Reads a single nirs element from a .snirf file into a Recording object.

Parameters:
  • nirs_element – Nirs data element as specified in the snirf documentation (Tucker et al. [TDK+22]).

  • opts – Options passed to read_snirf.

Returns:

Recording object containing the data from the nirs element.

Return type:

rec (Recording)

cedalion.io.snirf.read_snirf(
fname: Path | str,
crs: str = 'pos',
squeeze_aux: bool = False,
time_units: str | None = None,
) list[Recording][source]

Reads a .snirf file into a list of Recording objects.

Parameters:
  • fname – Path to .snirf file

  • crs – the name of the geo3D’s coordinate reference system

  • squeeze_aux – If True, squeeze the aux data to remove dimensions of size 1.
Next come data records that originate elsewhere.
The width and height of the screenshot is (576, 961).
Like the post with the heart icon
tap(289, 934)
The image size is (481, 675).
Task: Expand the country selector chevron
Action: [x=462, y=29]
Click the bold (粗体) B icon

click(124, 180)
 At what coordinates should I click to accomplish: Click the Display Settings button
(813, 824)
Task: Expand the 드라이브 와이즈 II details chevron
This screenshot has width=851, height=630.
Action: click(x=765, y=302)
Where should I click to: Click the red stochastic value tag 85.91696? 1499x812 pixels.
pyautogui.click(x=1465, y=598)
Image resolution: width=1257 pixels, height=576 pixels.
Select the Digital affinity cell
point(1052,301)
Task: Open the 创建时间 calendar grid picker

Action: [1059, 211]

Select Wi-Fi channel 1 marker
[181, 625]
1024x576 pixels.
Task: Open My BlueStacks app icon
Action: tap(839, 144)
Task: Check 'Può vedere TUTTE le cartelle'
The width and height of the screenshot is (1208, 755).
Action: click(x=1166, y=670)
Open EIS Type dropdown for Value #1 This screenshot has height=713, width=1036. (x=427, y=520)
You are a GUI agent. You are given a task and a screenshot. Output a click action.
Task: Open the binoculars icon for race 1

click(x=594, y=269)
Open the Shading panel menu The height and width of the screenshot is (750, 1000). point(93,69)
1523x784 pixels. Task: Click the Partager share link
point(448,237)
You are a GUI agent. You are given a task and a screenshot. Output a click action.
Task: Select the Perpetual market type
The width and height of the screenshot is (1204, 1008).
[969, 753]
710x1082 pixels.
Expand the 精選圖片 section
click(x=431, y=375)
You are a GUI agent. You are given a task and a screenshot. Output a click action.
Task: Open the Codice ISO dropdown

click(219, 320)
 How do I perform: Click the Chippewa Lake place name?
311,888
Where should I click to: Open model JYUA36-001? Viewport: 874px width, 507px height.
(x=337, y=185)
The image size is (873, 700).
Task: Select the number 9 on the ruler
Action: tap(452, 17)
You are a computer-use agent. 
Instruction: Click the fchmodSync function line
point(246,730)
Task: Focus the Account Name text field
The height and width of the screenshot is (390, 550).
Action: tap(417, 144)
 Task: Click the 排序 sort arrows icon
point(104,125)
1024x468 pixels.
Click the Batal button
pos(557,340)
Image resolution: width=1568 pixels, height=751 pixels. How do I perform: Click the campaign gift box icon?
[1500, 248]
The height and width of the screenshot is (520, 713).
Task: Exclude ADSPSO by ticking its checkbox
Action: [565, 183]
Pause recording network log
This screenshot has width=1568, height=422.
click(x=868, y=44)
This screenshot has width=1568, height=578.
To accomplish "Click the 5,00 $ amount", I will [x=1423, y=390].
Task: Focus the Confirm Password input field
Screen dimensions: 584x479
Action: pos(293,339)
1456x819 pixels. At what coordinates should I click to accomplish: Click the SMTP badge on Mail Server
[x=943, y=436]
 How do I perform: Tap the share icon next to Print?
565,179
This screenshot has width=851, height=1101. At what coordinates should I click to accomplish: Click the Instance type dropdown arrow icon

  • time_units – If provided, this sets the units of the time coordinates. This is useful, when the snirf file specifies time units incorrectly or not at all.

Returns:

List of Recording objects containing the data from the nirs elements in the .snirf file.

Return type:

list[Recording]

cedalion.io.snirf.denormalize_measurement_list(
df_ml: DataFrame,
nirs_element: NirsElement,
)[source]

Enriches measurement list DataFrame with additional information.

Parameters:
  • df_ml (pd.DataFrame) – DataFrame containing the measurement list information.

  • nirs_element (NirsElement) – Nirs data element as specified in the snirf documentation (Tucker et al. [TDK+22]).

Returns:

DataFrame containing the measurement list information with

additional columns for channel, source, detector, wavelength and chromo.

Return type:

pd.DataFrame

cedalion.io.snirf.measurement_list_from_stacked(
stacked_array,
data_type,
trial_types,
stacked_channel='snirf_channel',
source_labels=None,
detector_labels=None,
wavelengths=None,
)[source]

Create a measurement list from a stacked array.

Parameters:
  • stacked_array (xr.DataArray) – Stacked array containing the data.

  • data_type (str) – Data type of the data.

  • trial_types (list[str]) – List of trial types.

  • stacked_channel (str) – Name of the channel dimension in the stacked array.

  • source_labels (list[str]) – List of source labels.

  • detector_labels (list[str]) – List of detector labels.

  • wavelengths (list[float]) – List of wavelengths.

Returns:

A tuple containing the source labels, detector labels, wavelengths, and

the measurement list.

Return type:

tuple

cedalion.io.snirf.write_snirf(
fname: Path | str,
recordings: Recording | list[Recording],
)[source]

Write one or more recordings to a .snirf file.

Parameters:
  • fname (Path | str) – Path to .snirf file.

  • recordings (Recording | list[Recording]) – Recording object(s) to write to the file.

cedalion.io.snirf.compress_snirf(
input: Path | str,
output: Path | str,
compression='gzip',
compression_opts=6,
chunks=True,
shuffle=True,
)[source]

Copy a SNIRF file with HDF5 compression applied where possible.

Parameters:
  • input – Path to the source SNIRF file.

  • output – Path for the compressed output file.

  • compression – HDF5 compression filter name (default "gzip").

  • compression_opts – Compression level; for gzip this is 0–9 (default 6).

  • chunks – Enable HDF5 chunked storage, required for compression (default True).

  • shuffle – Apply the byte-shuffle filter before compression to improve ratio (default True).